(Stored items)
"""
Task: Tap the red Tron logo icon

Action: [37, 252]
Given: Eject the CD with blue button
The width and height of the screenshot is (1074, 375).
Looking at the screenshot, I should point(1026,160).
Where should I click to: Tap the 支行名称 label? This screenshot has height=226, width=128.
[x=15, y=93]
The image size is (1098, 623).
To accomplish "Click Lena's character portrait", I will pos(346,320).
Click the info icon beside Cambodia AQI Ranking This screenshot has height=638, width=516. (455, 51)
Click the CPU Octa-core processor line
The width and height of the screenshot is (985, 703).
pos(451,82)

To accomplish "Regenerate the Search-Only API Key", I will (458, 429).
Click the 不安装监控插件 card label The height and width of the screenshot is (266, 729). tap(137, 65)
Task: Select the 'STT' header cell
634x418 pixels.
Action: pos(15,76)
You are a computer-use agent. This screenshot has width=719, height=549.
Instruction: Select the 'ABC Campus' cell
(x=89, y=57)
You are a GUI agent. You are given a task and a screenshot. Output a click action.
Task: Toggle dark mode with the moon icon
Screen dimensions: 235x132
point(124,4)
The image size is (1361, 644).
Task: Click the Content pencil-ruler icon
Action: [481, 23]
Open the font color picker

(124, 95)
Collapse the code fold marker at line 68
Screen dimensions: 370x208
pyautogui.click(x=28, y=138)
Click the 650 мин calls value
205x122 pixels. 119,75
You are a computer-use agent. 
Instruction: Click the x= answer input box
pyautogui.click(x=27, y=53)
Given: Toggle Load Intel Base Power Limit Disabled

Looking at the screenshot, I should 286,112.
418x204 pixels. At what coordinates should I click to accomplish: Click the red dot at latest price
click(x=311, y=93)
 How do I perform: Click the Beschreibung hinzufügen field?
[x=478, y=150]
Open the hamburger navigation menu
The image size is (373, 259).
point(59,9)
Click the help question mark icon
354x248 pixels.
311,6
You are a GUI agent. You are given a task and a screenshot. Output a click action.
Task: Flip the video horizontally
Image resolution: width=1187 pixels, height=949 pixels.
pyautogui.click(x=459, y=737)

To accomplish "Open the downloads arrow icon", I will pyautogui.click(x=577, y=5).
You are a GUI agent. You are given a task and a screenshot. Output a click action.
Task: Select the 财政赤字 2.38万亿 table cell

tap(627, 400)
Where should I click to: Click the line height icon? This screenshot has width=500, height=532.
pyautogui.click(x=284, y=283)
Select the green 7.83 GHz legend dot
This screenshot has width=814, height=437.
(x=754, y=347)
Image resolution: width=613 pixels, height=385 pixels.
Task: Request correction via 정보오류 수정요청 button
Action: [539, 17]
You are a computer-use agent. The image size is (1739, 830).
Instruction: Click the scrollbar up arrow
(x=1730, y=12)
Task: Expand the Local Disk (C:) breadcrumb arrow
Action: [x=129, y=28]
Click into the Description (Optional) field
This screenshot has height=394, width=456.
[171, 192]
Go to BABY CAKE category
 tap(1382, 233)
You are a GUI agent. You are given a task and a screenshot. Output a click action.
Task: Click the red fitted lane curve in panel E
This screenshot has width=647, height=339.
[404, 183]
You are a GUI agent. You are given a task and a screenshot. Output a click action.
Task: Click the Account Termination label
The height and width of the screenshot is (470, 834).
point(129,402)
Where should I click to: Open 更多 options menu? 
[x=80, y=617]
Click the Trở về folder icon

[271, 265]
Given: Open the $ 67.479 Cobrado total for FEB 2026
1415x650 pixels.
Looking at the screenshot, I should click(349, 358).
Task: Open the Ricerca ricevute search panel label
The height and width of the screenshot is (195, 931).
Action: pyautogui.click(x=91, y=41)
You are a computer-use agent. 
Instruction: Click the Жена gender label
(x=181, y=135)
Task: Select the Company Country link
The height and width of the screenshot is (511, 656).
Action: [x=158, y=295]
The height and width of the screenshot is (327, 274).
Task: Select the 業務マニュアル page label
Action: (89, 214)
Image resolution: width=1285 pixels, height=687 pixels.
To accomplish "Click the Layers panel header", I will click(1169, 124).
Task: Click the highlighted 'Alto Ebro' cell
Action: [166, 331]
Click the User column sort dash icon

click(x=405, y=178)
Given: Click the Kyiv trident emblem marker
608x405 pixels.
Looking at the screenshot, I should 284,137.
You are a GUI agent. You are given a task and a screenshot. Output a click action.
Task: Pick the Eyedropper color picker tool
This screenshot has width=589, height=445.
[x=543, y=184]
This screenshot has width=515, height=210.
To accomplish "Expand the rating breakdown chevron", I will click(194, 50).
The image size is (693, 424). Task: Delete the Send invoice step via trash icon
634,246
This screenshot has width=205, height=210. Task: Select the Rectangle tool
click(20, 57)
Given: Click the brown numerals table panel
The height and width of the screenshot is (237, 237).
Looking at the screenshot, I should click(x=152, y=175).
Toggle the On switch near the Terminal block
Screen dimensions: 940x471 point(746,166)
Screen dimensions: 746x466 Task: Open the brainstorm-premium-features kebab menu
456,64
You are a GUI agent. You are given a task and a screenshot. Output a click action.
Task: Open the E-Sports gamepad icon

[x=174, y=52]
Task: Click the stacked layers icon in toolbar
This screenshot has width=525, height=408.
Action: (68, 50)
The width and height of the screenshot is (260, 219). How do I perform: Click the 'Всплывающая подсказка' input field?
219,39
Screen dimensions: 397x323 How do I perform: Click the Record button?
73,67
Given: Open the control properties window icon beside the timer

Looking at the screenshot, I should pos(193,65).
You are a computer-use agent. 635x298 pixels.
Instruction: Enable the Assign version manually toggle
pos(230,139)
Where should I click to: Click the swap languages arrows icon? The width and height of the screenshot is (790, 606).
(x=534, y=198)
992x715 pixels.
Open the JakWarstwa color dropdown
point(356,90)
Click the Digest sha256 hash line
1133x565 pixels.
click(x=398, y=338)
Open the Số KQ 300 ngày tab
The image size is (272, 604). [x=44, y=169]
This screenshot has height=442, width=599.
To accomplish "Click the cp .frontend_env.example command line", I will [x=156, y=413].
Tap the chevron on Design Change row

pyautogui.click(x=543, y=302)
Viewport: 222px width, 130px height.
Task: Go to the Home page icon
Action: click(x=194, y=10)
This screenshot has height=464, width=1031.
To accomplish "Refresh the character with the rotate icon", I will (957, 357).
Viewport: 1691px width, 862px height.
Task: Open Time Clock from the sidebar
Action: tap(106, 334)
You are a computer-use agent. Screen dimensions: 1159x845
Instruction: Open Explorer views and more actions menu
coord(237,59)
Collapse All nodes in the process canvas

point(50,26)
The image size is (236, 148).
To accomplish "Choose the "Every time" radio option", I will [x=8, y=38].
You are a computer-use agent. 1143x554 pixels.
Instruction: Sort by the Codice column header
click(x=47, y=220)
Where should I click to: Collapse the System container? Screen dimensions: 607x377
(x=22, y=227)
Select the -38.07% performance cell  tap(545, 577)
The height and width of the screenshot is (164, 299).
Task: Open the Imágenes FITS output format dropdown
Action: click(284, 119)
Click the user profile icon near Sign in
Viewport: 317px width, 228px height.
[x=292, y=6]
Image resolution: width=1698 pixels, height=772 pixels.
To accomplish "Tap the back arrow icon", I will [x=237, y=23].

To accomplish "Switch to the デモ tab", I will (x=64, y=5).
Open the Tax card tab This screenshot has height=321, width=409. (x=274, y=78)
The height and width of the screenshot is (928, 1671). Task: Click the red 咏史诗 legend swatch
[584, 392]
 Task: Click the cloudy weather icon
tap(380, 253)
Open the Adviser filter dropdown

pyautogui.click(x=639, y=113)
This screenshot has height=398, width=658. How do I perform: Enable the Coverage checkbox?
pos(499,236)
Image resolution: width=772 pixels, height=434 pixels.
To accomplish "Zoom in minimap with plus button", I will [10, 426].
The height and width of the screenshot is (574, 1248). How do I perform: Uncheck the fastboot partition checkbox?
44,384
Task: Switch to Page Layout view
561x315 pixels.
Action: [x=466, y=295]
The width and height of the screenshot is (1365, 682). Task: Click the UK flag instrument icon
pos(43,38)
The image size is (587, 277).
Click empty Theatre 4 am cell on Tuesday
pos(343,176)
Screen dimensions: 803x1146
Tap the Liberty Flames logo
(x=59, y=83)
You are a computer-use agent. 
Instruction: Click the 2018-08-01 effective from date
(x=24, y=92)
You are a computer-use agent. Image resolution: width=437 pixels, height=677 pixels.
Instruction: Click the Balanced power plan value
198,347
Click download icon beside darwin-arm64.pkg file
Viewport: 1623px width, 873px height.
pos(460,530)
"""
> [TASK PROMPT]: Transcribe, exactly and without additions, the lines of the records above, beginning with the line that contains "992x715 pixels." and ending with the line that contains "You are a computer-use agent. 1143x554", both included.

> [WRITTEN REPLY]:
992x715 pixels.
Open the JakWarstwa color dropdown
point(356,90)
Click the Digest sha256 hash line
1133x565 pixels.
click(x=398, y=338)
Open the Số KQ 300 ngày tab
The image size is (272, 604). [x=44, y=169]
This screenshot has height=442, width=599.
To accomplish "Click the cp .frontend_env.example command line", I will [x=156, y=413].
Tap the chevron on Design Change row

pyautogui.click(x=543, y=302)
Viewport: 222px width, 130px height.
Task: Go to the Home page icon
Action: click(x=194, y=10)
This screenshot has height=464, width=1031.
To accomplish "Refresh the character with the rotate icon", I will (957, 357).
Viewport: 1691px width, 862px height.
Task: Open Time Clock from the sidebar
Action: tap(106, 334)
You are a computer-use agent. Screen dimensions: 1159x845
Instruction: Open Explorer views and more actions menu
coord(237,59)
Collapse All nodes in the process canvas

point(50,26)
The image size is (236, 148).
To accomplish "Choose the "Every time" radio option", I will [x=8, y=38].
You are a computer-use agent. 1143x554 pixels.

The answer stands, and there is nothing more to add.